Either the RCMP gets its act together, or it goes the way of the Canadian Airborne – another proud institution that squandered public trust through its own actions. So said the RCMP's new Commissioner Bob Paulson on Monday. It was a stunning acknowledgment of how far the force has fallen in the public's eyes. It was also a refreshing, even brave, frankness. Mr. Paulson, a career officer appointed commissioner just last month, showed that accountability for making the needed changes starts at the top.

The Airborne is a harsh, and useful, comparison. It was a military force implicated in the beating death of a Somali teenager in 1993, subject to a national inquiry, and then disbanded. The RCMP has been at the centre of several public inquiries – on the totally unjustified 2007 taser killing of unarmed Polish immigrant Robert Dziekanski; on the wrongful terrorism accusations against Canadian citizen Maher Arar; on a 2006 pension scandal; on its role in failing to stop the Air-India terrorism bombings of 1985 that killed 331 people; and on its inability to stop serial killer Robert Pickton in B.C. As a result, says Mr. Paulson, its number-one challenge is to regain public trust.

"I've talked in private quarters about the day the Airborne was dismantled. Some day, there's going to be the removal of the Stetson, if we don't get this straight," he told The Globe's editorial board. "Maybe one or two more earth-shattering heartbreaks and I think people will be looking for a different outcome."

Earth-shattering heartbreaks is putting it exactly right. It was a heartbreak to watch an observer's video of Mr. Dziekanski's brutal killing. It was a heartbreak to know the Mounties lied about what happened before the video became public. It was a heartbreak to the family of Lisa Dudley when she was found, alive but too late to save, four days after a 911 call to the Mounties about six gunshots. It is a heartbreak to see Catherine Galliford, a former B.C. spokeswoman for the RCMP, alleging repeated sexual harassment. Canadians care deeply about the national police force – its historic role in nation building, and the many good jobs, often unsung, it does, particularly in remote communities.

■ DATASET CONTENT
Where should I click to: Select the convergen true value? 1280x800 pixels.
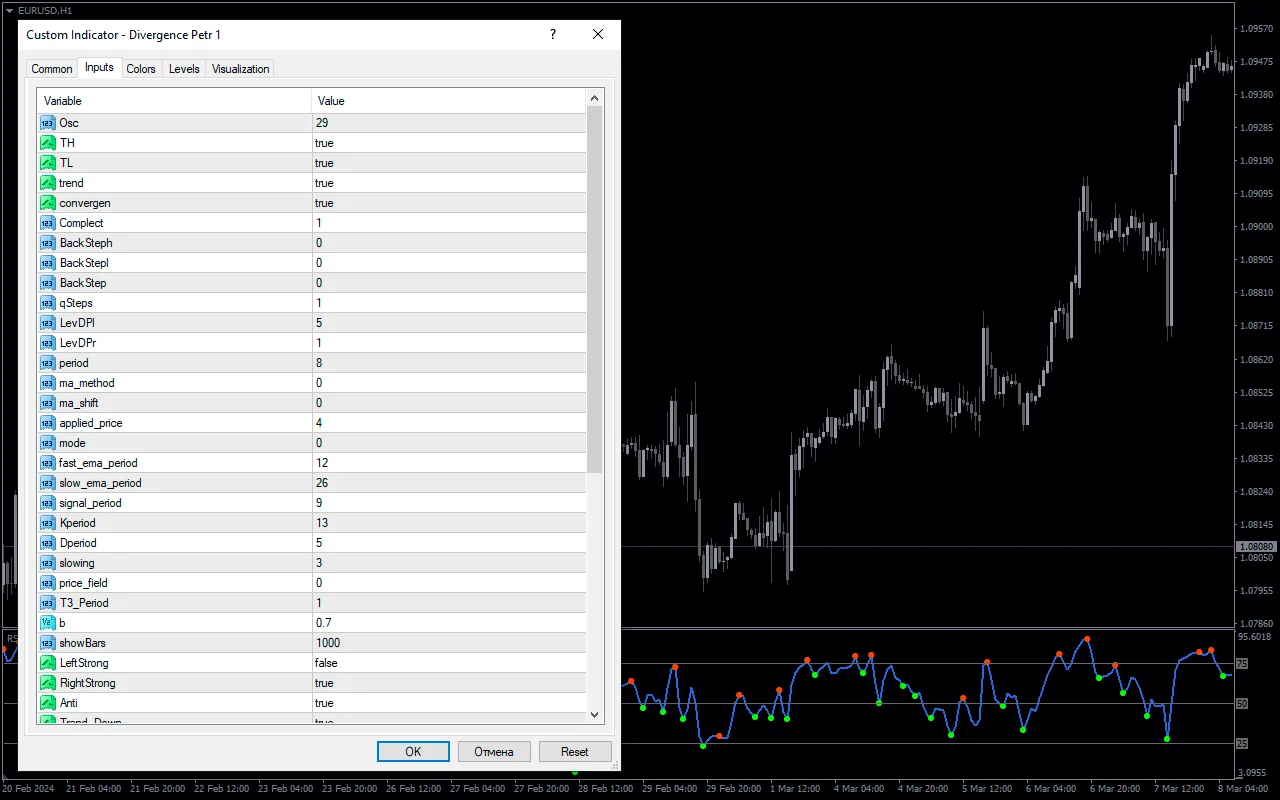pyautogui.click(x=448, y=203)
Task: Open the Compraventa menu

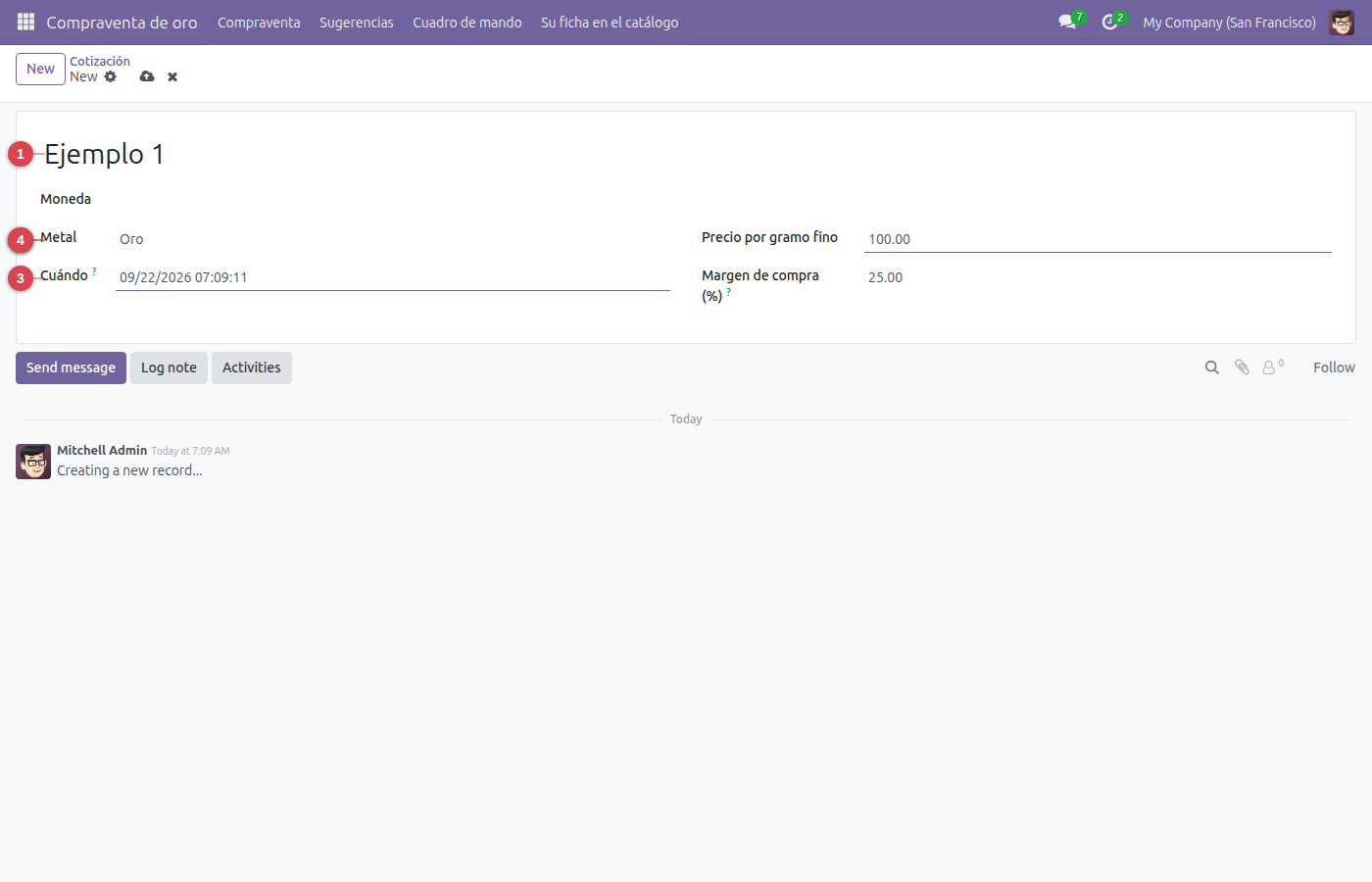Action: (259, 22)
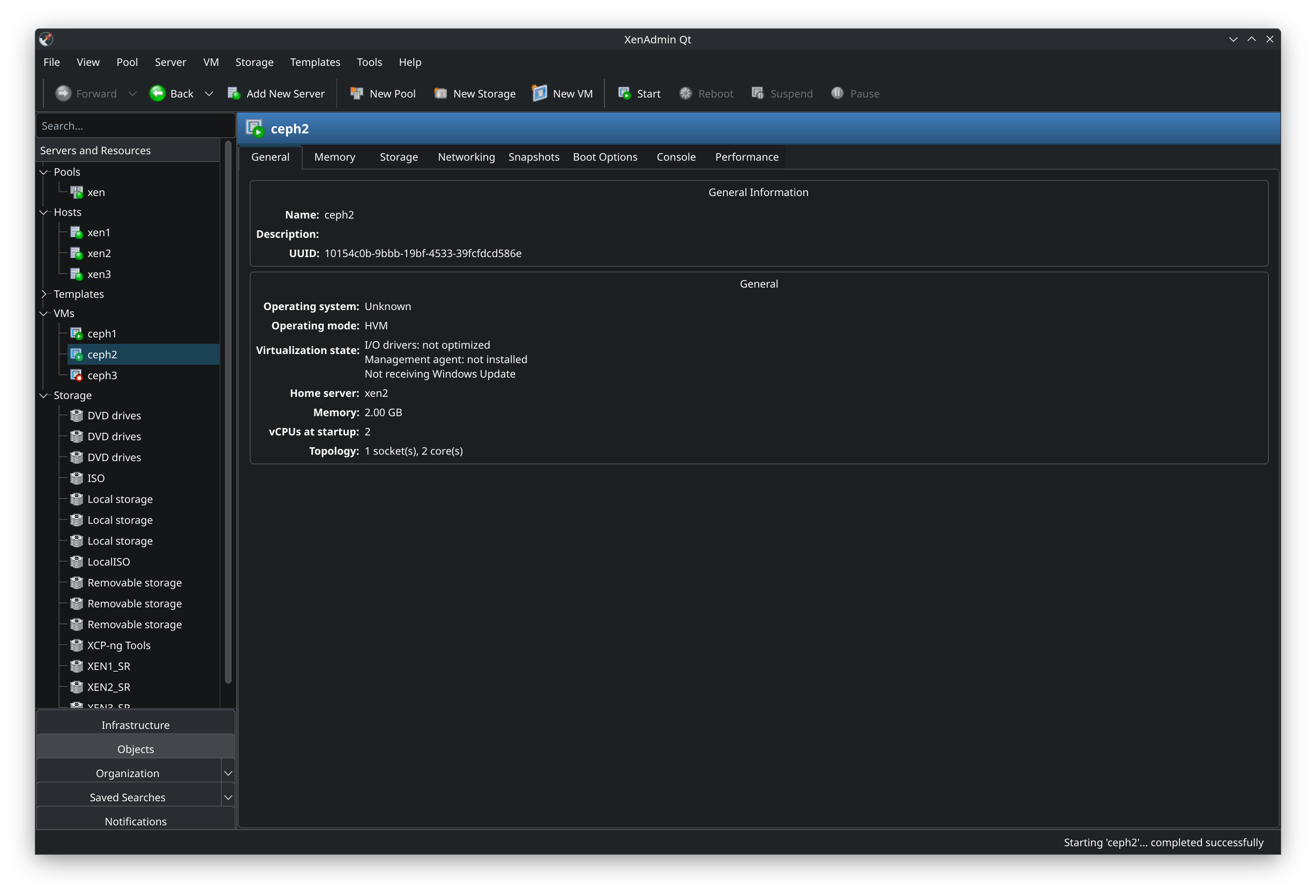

■ TO BE DONE
1. According to the RCMP editorial, how many people were killed in the Air-India terrorism bombings of 1985?
2. Rewrite the RCMP editorial from "Either the RCMP" up to and including "at the top.", putting "candor" in place of "frankness".

■ ANSWERS IN ORDER
1. 331 people

2.
Either the RCMP gets its act together, or it goes the way of the Canadian Airborne – another proud institution that squandered public trust through its own actions. So said the RCMP's new Commissioner Bob Paulson on Monday. It was a stunning acknowledgment of how far the force has fallen in the public's eyes. It was also a refreshing, even brave, candor. Mr. Paulson, a career officer appointed commissioner just last month, showed that accountability for making the needed changes starts at the top.